O tema do Met Gala 2025 é atemporal em todos os sentidos possíveis. Um tema que visa homenagear a construção da identidade negra na diáspora africana por meio da alfaiataria, é muito mais do que apenas uma noite espetacular. Alguns afirmam que o evento é sinônimo da famosa Capital dos Jogos Vorazes – da excentricidade, das vestimentas chamativas e joias de milhares de dólares -, onde a riqueza é celebrada em prol de algumas horas de festividade. No entanto, a interpretação criativa da alfaiataria desse ano cai como luva no mesmo mês que foi lançado o filme Pecadores, de Ryan Coogler.
Pecadores segue sendo alvo de críticas de enorme valor, mesmo após quase um mês de seu lançamento. Por ser uma experiência cinematográfica, o filme celebra a cultura negra através do Blues, a mitologia presente nas raízes africanas, a ancestralidade e a vestimenta impecável dos irmãos gêmeos Smoke e Stack, que remete à forma elegante e refinada do tema “Superfine – Tailoring Black Style”, inspirado no livro Slaves to Fashion de Monica L. Miller.
Na trama, o cineasta norte-americano conta uma história vampiresca no Mississipi, repleta de camadas metafóricas, para um público pouco acostumado a ver a segregação racial dos Estados Unidos sob a ótica do horror. Por meio de uma alegoria visceral dos preconceitos sofridos pela população negra em uma época que o extermínio era sinônimo de culto para os brancos da Ku Klux Klan, o diretor anuncia uma narrativa de sobrevivência e luta através do “acordo com o diabo”.
Coogler criou um cinema tão único e louvável, que 2h17min não são suficientes para uma análise profunda de todas as nuances descritas durante a realidade daquela América Negra. Ainda assim, ele consegue fazer isso através do figurino do Michael B. Jordan, que se mostrou emblemático ao fazer o papel de dois irmãos gêmeos com personalidades tão distintas, mas que possuíam o mesmo propósito: se fortalecer diante de uma sociedade que queria exterminá-los, mesmo que seja pela música e pelo conceito “dândi negro”.

O dandismo negro foi um movimento estético e identitário, surgido entre ex-escravizados que decidem usar da moda e alta costura como voz ativa em prol da resistência e afirmação social.
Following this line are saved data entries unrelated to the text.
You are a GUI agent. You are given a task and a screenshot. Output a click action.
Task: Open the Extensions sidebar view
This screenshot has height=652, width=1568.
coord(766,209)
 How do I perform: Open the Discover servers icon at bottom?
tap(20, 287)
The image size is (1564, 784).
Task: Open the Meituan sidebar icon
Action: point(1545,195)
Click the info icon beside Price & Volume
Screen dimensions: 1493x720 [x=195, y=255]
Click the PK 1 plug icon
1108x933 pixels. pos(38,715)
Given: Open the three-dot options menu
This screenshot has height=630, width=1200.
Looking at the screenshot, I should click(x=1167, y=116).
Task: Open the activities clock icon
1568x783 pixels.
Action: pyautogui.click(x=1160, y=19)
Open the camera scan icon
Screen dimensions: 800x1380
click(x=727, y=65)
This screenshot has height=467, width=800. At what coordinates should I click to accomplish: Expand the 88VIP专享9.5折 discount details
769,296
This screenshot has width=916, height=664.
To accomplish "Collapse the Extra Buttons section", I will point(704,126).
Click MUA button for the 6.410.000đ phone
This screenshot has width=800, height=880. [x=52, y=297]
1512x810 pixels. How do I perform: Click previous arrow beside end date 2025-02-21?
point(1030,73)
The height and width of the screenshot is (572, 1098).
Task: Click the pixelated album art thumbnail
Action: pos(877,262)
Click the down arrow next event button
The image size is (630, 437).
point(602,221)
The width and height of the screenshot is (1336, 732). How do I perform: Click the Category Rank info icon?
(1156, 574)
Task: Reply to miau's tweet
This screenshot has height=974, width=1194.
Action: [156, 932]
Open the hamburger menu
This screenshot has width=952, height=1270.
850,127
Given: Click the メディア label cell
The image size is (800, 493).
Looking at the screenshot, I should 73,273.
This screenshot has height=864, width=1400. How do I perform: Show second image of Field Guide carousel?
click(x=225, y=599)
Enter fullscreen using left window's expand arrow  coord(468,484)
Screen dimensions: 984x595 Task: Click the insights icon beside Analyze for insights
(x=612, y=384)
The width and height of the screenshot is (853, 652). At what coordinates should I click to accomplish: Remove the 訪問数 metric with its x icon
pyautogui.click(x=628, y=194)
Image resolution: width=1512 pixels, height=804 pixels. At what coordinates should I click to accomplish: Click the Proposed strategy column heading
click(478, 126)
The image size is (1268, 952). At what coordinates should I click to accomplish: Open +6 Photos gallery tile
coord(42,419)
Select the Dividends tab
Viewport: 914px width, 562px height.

Sendo um modelo libertário para a população negra, o figurino assinado por Ruth E. Carter, usufrui da mesma semântica para seus personagens gêmeos: ambos identificados pela cor de sua vestimenta, Stack, mais extrovertido e mulherengo, recorre a peças em vermelho e Smoke, o introvertido e minucioso, é pautado por acessórios em azul. Mas ambos utilizam ternos sob medida, chapéus de abas largas e boinas, lenços de bolso e peças com broches.
Na noite do dia 5/05, as celebridades utilizam do conceito de elegância individualizada do dândi com muita criatividade. O ator Bryan Tyree Henry, vestido com Orange Culture, uma marca da Nigéria, com lenços e luvas para adornar o look. Khaby Lame, usou um custoom Boss ornamentado de relógios no colete e com um chapéu de aba larga, tal como Stack no filme. A atriz e cantora Teyana Taylor, vestindo Marc Jacobs personalizado pela mesma figurinista de Pecadores, Ruth, que usufruiu do mesmo corte dos ternos dos irmãos. E até mesmo Rihanna, grávida de seu terceiro filho, utilizou dos mesmos adereços composto no figurino.


O tema que homenageia a interpretação criativa, principalmente focada no vestuário masculino, com ternos e cortes sob medidas, reconfigura códigos de poder historicamente negados. Da mesma forma que Smoke e Stack utilizam da alfaiataria para se fortalecerem diante a segregação racial no Missisipi, o dandismo negro estará presente em todas as telas e vivências, até porque a construção identitária daqueles que lutaram para sobreviver é pautada pelo movimento que preza pela racialização da moda.